Govender, M. A.; Stoychev, S. H.; Brandenburg, J.-T.; Ramsay, M.; Fabian, J.; Govender, I. S.

Background: Hypertension is an important public health priority with a high prevalence in Africa. It is also an independent risk factor for kidney outcomes. We aimed to identify potential proteins and pathways involved in hypertension-associated albuminuria by assessing urinary proteomic profiles in black South African participants with combined hypertension and albuminuria compared to those who have neither condition. Methods: The study included 24 South African cases with both hypertension and albuminuria and 49 control participants who had neither condition.
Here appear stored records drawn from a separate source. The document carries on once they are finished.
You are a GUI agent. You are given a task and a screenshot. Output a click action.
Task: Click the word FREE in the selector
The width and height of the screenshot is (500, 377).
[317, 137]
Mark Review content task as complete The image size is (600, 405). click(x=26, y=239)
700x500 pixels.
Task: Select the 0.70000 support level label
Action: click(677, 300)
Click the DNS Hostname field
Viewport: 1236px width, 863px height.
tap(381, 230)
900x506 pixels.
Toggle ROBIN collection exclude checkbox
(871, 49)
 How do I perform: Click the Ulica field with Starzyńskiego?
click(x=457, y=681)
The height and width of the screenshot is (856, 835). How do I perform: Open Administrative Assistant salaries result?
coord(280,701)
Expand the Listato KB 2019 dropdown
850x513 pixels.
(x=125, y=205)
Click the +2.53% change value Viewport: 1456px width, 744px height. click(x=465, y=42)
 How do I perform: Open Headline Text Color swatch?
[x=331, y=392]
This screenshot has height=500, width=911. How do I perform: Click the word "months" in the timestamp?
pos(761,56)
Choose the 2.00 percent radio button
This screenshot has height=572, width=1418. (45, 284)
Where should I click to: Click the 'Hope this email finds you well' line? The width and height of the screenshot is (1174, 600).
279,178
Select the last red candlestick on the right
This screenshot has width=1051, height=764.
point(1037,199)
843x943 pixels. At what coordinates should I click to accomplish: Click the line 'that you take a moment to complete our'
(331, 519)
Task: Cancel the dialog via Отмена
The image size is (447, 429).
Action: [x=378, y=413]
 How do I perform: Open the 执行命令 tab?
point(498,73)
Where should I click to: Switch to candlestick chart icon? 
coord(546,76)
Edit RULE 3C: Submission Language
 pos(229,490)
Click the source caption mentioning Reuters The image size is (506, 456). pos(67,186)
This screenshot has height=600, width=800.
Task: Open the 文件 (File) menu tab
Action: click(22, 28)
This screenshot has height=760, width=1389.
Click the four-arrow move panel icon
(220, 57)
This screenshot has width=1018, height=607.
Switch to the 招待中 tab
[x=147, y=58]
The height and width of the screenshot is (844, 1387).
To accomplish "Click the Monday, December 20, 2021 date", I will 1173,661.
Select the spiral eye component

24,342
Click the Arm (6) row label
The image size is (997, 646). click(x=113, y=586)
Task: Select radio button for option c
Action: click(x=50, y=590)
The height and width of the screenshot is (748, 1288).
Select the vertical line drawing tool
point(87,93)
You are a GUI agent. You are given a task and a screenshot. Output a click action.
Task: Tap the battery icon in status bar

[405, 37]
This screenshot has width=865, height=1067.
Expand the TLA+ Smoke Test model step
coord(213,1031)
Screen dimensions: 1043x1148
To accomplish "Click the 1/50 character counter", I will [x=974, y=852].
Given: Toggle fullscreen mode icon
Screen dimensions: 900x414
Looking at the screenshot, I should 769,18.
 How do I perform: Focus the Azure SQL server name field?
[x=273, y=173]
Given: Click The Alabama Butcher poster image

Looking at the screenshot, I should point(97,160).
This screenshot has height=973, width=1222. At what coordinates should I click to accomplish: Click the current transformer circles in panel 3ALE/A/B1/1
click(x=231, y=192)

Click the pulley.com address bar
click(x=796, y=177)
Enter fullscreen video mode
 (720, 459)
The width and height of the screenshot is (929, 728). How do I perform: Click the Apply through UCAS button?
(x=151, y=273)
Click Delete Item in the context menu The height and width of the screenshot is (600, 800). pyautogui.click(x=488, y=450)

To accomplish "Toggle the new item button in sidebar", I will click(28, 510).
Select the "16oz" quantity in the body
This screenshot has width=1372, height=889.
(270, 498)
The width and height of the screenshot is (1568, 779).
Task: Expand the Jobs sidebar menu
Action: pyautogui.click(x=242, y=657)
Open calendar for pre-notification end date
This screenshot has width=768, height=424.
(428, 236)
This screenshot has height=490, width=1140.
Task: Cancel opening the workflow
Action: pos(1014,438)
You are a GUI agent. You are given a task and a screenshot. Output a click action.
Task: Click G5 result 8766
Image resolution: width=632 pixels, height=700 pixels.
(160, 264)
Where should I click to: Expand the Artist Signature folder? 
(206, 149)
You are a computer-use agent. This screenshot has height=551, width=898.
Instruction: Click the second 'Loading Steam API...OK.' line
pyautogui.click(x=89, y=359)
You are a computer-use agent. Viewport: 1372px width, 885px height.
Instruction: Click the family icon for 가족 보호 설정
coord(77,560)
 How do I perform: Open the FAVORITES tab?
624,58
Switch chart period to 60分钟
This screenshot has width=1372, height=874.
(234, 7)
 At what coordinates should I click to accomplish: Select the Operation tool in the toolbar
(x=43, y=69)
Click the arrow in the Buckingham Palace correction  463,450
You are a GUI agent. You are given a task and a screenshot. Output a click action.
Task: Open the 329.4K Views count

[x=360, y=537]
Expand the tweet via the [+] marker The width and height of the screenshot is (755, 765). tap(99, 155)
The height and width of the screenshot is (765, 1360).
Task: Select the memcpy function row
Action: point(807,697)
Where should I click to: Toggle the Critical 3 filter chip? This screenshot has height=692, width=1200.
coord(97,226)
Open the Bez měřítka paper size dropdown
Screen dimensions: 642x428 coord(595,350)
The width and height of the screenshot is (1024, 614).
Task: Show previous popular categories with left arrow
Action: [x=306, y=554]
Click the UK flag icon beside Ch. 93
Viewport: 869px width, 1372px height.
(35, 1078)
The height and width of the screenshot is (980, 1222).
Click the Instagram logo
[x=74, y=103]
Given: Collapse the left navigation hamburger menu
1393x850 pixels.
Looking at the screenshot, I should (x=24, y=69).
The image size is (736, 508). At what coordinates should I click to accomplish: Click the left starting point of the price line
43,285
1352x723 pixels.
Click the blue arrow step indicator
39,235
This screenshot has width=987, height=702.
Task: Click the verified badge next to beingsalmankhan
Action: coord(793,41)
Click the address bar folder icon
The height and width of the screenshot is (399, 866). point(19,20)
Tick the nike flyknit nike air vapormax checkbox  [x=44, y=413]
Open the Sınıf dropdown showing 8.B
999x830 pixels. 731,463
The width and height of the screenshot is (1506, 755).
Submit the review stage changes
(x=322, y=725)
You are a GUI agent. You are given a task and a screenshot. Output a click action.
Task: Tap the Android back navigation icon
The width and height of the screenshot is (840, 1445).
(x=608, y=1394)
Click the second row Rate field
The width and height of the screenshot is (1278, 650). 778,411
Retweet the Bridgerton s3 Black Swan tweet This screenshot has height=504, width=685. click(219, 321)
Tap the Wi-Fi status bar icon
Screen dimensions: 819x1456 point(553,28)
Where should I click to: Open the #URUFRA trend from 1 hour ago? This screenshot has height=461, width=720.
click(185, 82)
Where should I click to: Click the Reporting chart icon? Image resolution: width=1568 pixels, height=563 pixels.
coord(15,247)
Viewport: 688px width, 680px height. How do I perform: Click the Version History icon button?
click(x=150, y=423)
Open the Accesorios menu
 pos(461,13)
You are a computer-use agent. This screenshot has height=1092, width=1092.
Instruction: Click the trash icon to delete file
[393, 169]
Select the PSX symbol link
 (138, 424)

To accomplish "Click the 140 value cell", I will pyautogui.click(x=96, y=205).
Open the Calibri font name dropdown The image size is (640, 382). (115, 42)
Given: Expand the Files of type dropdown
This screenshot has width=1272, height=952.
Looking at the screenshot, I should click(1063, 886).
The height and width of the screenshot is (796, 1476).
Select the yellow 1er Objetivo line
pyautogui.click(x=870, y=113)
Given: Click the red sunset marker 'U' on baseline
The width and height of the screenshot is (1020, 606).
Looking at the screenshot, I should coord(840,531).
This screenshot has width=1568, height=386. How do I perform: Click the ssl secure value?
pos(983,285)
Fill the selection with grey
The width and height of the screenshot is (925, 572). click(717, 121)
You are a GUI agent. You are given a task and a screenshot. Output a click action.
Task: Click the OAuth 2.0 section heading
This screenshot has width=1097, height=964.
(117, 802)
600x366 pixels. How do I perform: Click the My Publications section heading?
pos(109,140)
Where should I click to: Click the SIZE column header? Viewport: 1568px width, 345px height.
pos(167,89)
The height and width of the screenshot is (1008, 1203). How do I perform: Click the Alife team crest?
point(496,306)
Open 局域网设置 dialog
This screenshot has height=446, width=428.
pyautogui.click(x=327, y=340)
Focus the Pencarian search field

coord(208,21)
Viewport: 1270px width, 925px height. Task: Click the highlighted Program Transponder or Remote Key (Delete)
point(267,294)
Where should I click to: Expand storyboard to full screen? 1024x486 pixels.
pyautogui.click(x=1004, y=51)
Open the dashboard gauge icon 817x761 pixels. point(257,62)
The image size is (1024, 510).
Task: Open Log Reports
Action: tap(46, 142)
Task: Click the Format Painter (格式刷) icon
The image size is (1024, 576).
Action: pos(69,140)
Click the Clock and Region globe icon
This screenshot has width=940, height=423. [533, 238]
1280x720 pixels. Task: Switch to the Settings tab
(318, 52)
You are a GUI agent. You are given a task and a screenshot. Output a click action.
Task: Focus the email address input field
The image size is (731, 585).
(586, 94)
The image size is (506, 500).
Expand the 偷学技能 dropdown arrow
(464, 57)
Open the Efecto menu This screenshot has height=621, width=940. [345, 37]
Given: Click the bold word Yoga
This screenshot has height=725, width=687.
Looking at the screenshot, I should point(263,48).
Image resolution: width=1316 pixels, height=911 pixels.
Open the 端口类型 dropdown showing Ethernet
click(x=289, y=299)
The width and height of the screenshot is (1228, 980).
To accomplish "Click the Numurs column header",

Protein was extracted from urine samples and analysed using ultra-high-performance liquid chromatography coupled with mass spectrometry. Data was generated using data-independent acquisition (DIA) and processed using Spectronaut 15. Statistical and functional data annotation were performed on Perseus and Cytoscape to identify and annotate differentially abundant proteins. Machine learning was applied to the dataset using the OmicLearn platform. Results: Overall, a mean of 1,225 and 915 proteins were quantified in the control and case groups, respectively. Three hundred and thirty two differentially abundant proteins were constructed into a network. Pathways associated with these differentially abundant proteins included the immune system, innate immune system , extracellular matrix (ECM) organisation and activation of matrix metalloproteinases. Proteins with high disease scores (76 - 100% confidence) for both hypertension and CKD included angiotensinogen (AGT), albumin (ALB), apolipoprotein L1 (APOL1), and uromodulin (UMOD). A machine learning approach was able to identify a set of 20 proteins, differentiating between cases and controls. Conclusions: The urinary proteomic data combined with the machine learning approach was able to classify disease status and identify proteins and pathways associated with hypertension and albuminuria.